Excavations and archaeological projects of the University of Pisa in the area of Thutmosis temple
On the opposite bank of the Nile, normally called “Thebes west”, the great Libyan mountain overlook the landscape. Used as necropolis since the Middle Kingdom, it was chosen by the New Kingdom pharaohs for their eternal abodes – the secret rock tombs – accompanied by the funerary temples lining up along the edge of the fields.
There are: the Valley of the Kings, the Valley of the Queens, the tombs of the nobles, the workers’ village of Deir el Medina, the temple of Queen Hatshepsut in Deir el Bahari, the Ramesseum of Ramesses II in Gurna, the temple of Amenhotep III (of which the two Colossi of Memnon remain), the mortuary temple of Thutmose IV, the mortuary temple of Seti I and, further south, in Medinet Habu, the great temple of Ramesses III.
Between 1973 and 1981 the archaeological excavation of the University of Pisa (although in the early years the mission was Milan-Pisan) in Gurna focused on the area of the Thutmosis IV mortuary temple (1425-1405 BC) with important discoveries.
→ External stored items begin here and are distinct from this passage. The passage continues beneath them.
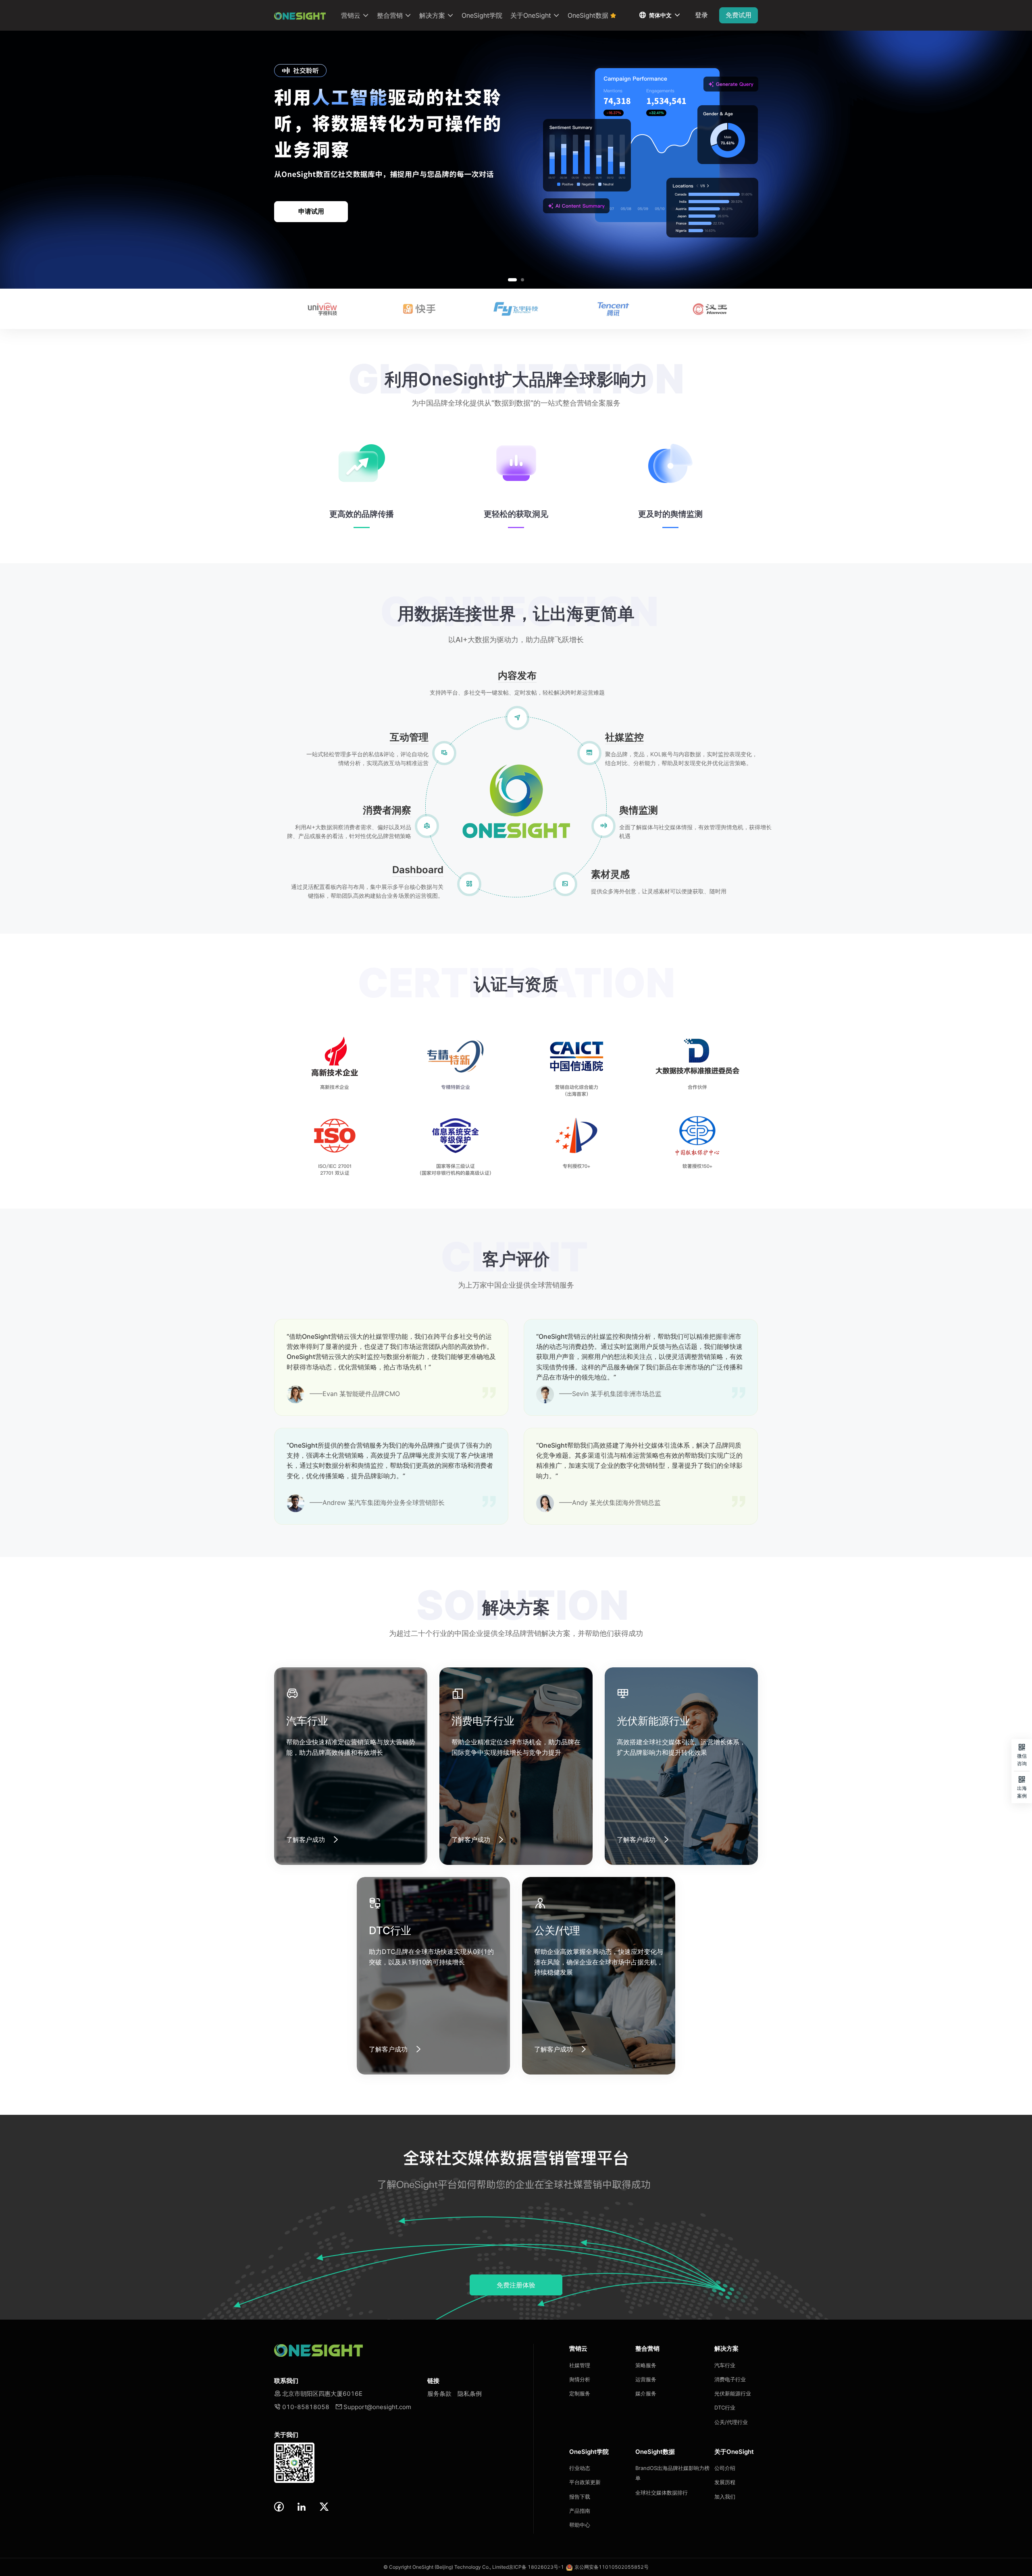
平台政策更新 (585, 2482)
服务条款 (439, 2393)
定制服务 (579, 2393)
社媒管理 (579, 2365)
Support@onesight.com (373, 2407)
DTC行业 (724, 2407)
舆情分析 (579, 2379)
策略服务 (645, 2365)
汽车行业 (724, 2365)
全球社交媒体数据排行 (661, 2492)
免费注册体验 (516, 2285)
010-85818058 (301, 2407)
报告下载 (579, 2496)
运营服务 (645, 2379)
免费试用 (738, 15)
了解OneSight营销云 (311, 211)
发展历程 (724, 2482)
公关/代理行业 (731, 2422)
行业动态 (579, 2468)
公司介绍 (724, 2468)
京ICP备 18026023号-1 (536, 2567)
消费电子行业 (730, 2379)
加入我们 (724, 2496)
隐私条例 (470, 2393)
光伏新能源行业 (732, 2393)
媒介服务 (645, 2393)
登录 (701, 15)
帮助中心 (579, 2525)
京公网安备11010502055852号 (611, 2567)
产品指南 (579, 2510)
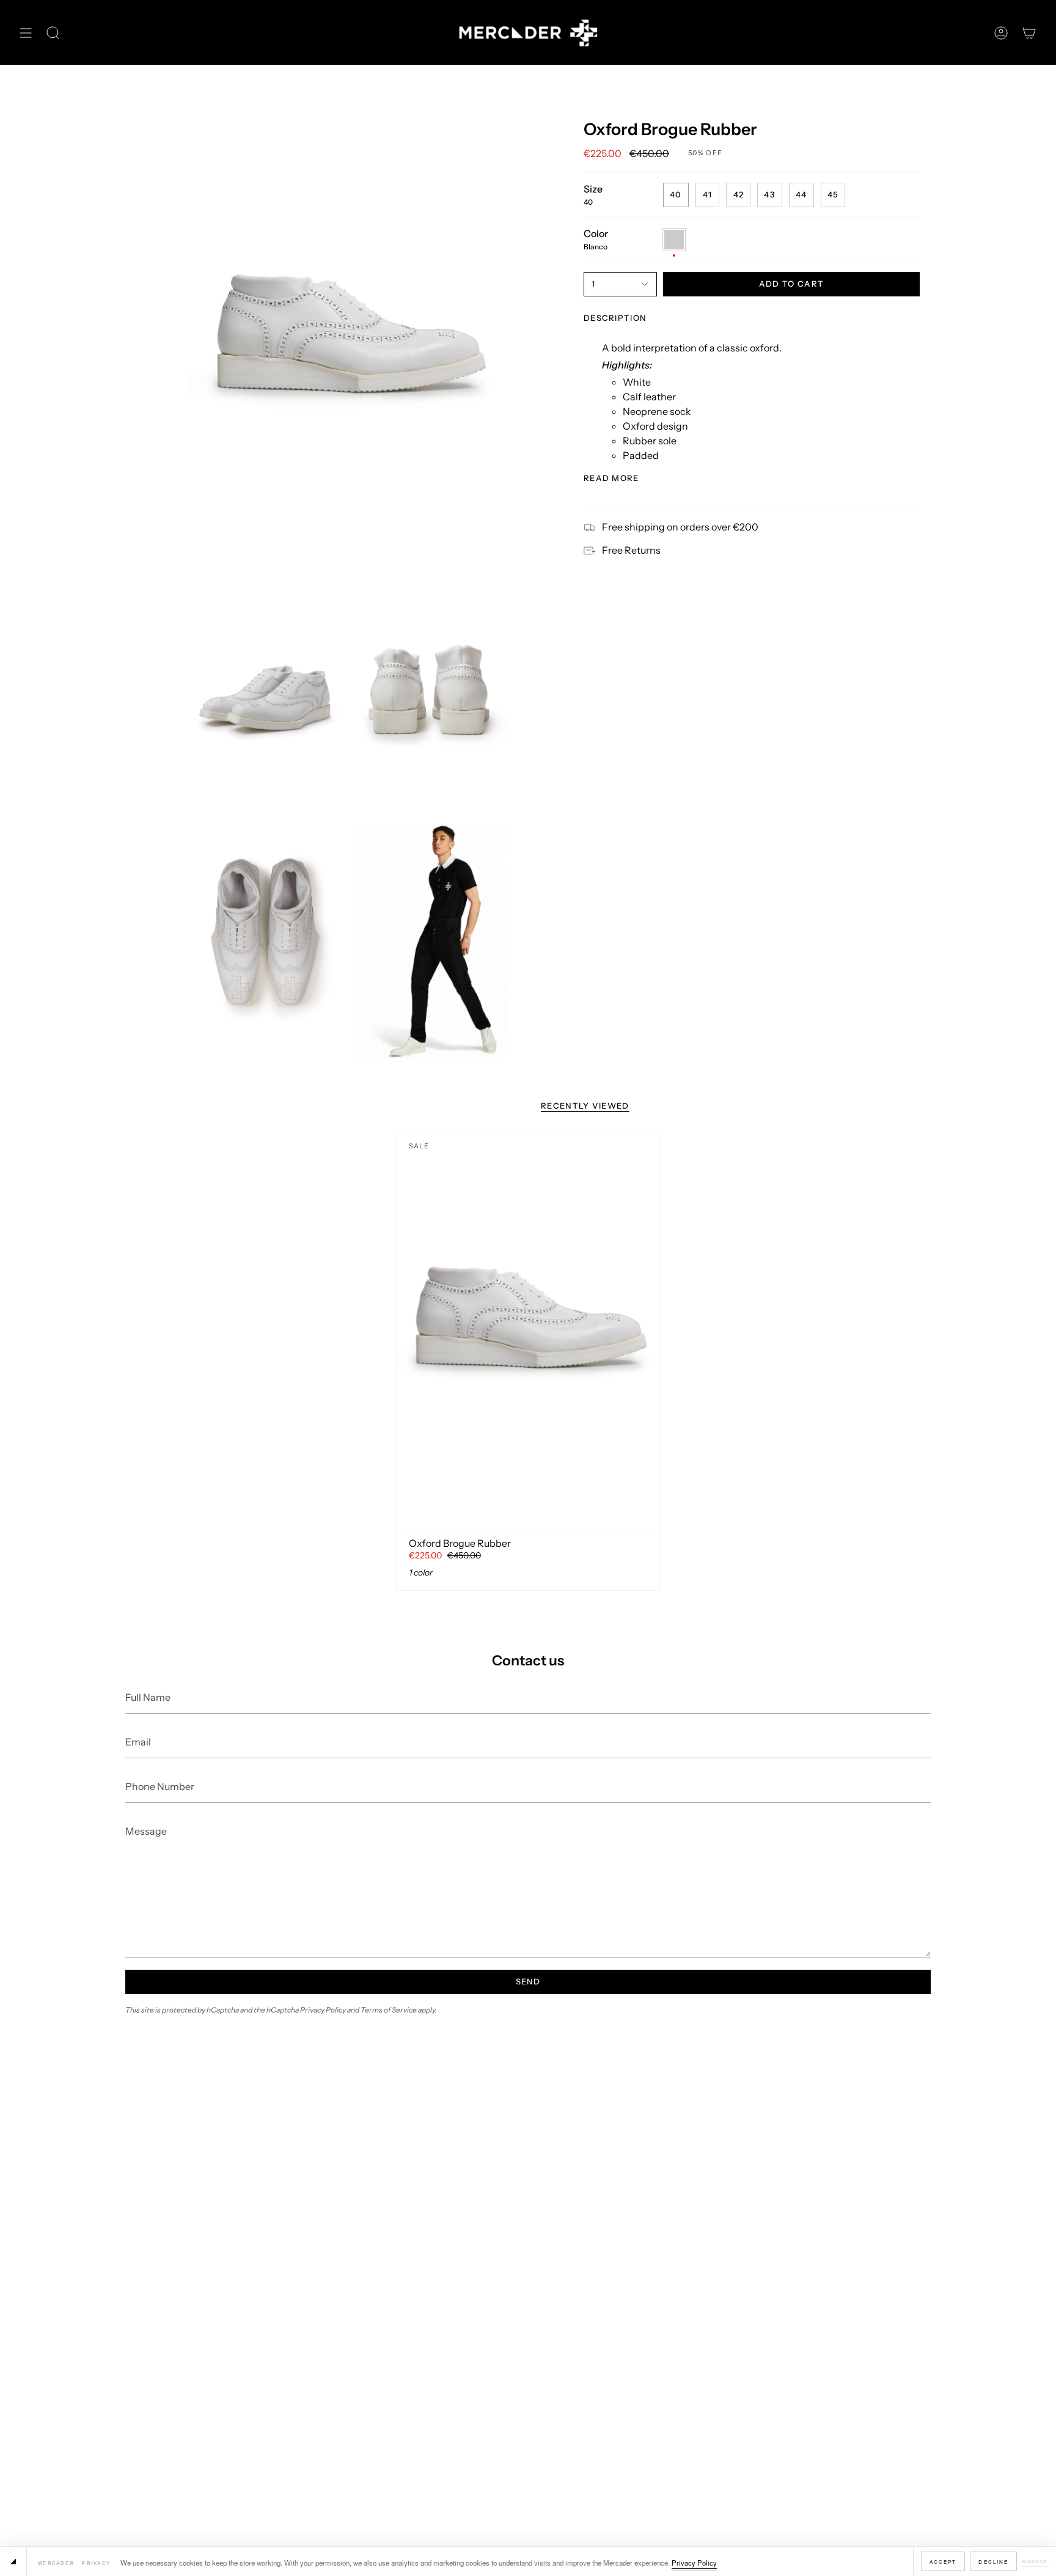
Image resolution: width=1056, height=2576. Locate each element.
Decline (993, 2561)
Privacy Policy (694, 2562)
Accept (943, 2561)
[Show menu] (25, 32)
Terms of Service (389, 2009)
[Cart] (1029, 32)
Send (527, 1981)
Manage (1035, 2561)
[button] (53, 32)
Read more (611, 478)
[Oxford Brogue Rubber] (528, 1331)
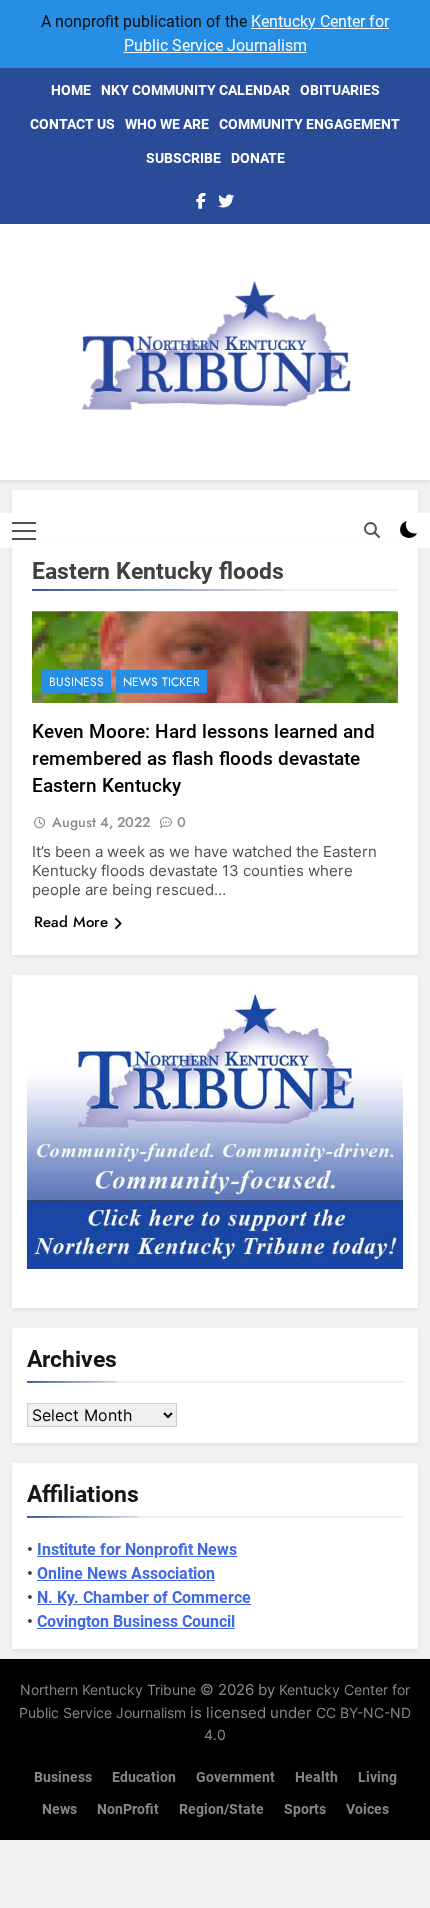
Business (76, 682)
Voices (367, 1809)
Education (144, 1777)
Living (377, 1777)
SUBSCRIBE (183, 158)
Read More (71, 922)
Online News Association (126, 1573)
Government (235, 1777)
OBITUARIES (340, 90)
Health (316, 1777)
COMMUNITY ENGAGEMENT (309, 124)
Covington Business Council (136, 1621)
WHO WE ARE (167, 124)
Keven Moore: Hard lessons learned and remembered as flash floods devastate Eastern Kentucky (203, 758)
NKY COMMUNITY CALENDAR (195, 90)
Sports (305, 1809)
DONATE (258, 158)
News (59, 1809)
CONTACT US (72, 124)
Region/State (221, 1809)
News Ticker (161, 682)
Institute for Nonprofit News (137, 1549)
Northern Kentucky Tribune (108, 1689)
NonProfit (128, 1809)
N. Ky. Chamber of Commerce (144, 1597)
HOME (71, 90)
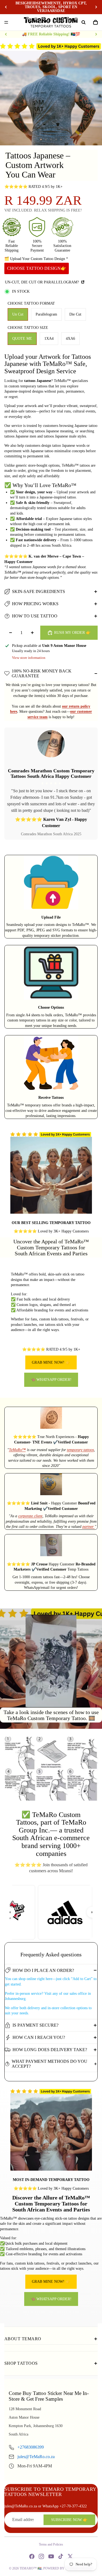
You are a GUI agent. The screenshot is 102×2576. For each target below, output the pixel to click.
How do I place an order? (43, 1970)
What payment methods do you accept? (49, 2064)
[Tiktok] (60, 2556)
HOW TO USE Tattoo (34, 616)
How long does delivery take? (50, 2049)
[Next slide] (96, 7)
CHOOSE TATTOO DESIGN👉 (36, 268)
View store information (28, 658)
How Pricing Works (35, 603)
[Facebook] (32, 2556)
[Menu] (6, 22)
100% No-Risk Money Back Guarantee (42, 673)
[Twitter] (70, 2556)
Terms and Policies (51, 2544)
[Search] (83, 22)
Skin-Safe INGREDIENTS (38, 591)
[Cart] (95, 22)
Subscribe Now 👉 (69, 2520)
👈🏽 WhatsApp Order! (51, 1380)
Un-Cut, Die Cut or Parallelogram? (42, 282)
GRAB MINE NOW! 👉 (51, 1362)
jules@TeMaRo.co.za (36, 2456)
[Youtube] (51, 2556)
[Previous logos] (9, 1912)
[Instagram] (41, 2556)
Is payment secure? (35, 2025)
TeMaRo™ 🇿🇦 (31, 2568)
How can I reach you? (39, 2037)
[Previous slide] (6, 7)
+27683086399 (30, 2447)
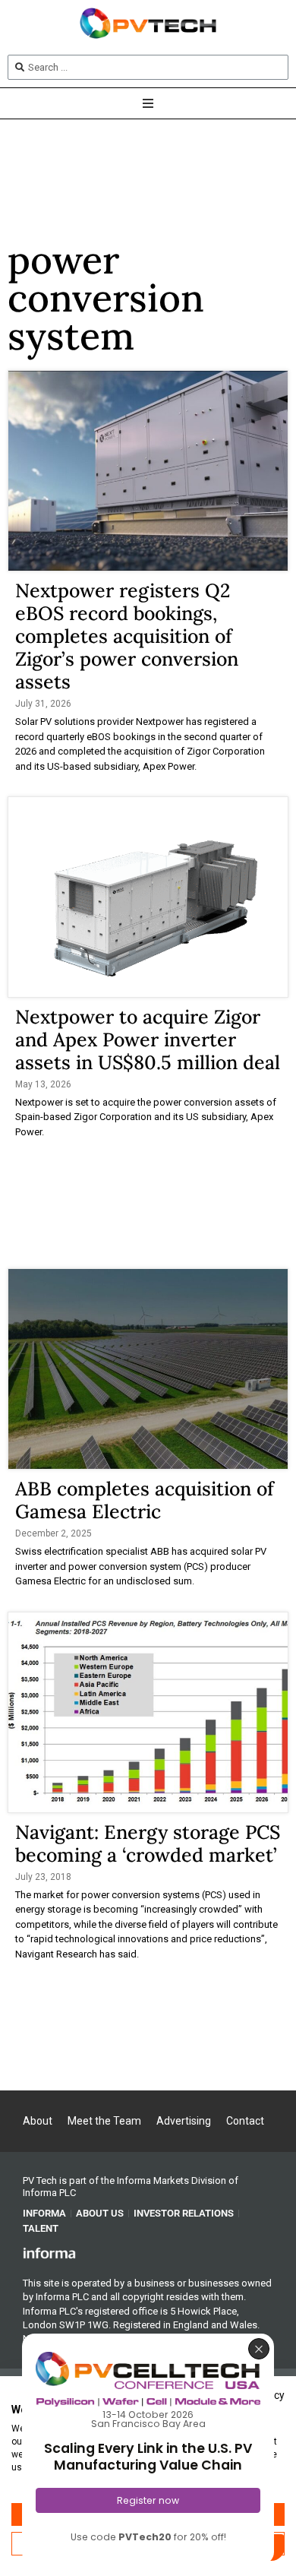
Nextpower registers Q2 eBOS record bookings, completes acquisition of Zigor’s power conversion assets (126, 636)
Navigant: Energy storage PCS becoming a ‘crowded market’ (147, 1843)
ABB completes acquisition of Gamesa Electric (144, 1500)
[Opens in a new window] (49, 2252)
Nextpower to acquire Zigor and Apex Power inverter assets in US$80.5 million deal (147, 1039)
These gave many new information about a Middle Kingdom necropolis, where three tombs were investigated (T 73, T 79, T 81), in addition to one (T. Petrie) that had been explored by the English archaeologist in 1896.
The mortuary temple of Thutmosis IV was built in the area of the ancient necropolis. Largely explored by F. Petrie in 1896, the temple is identifiable in its original structure, even if it is in a state of great decay. It shows two terraces connected by ramps which recall the architecture type of Hatshepsut’s temple in Deir el Bahari. As this one, it also included the use of monumental Osiris figures attached to square pillars, of which many fragments that still preserved the original colors and some relief were found. In the middle of the second terrace, on the south side, in a small cavity dug into the ground, the remains of a foundation deposit with two faience plaques with the name of the pharaoh were found.
One of the steles commemorating the victories of Thutmosis IV over “the vile country of Nubia” was found on the south wall of the terrace; those commemorating the victories over Asia on the north wall. The two service facilities (the “House of Wine” and “House of Bread”) were used for special offers for ceremonies and temple daily life.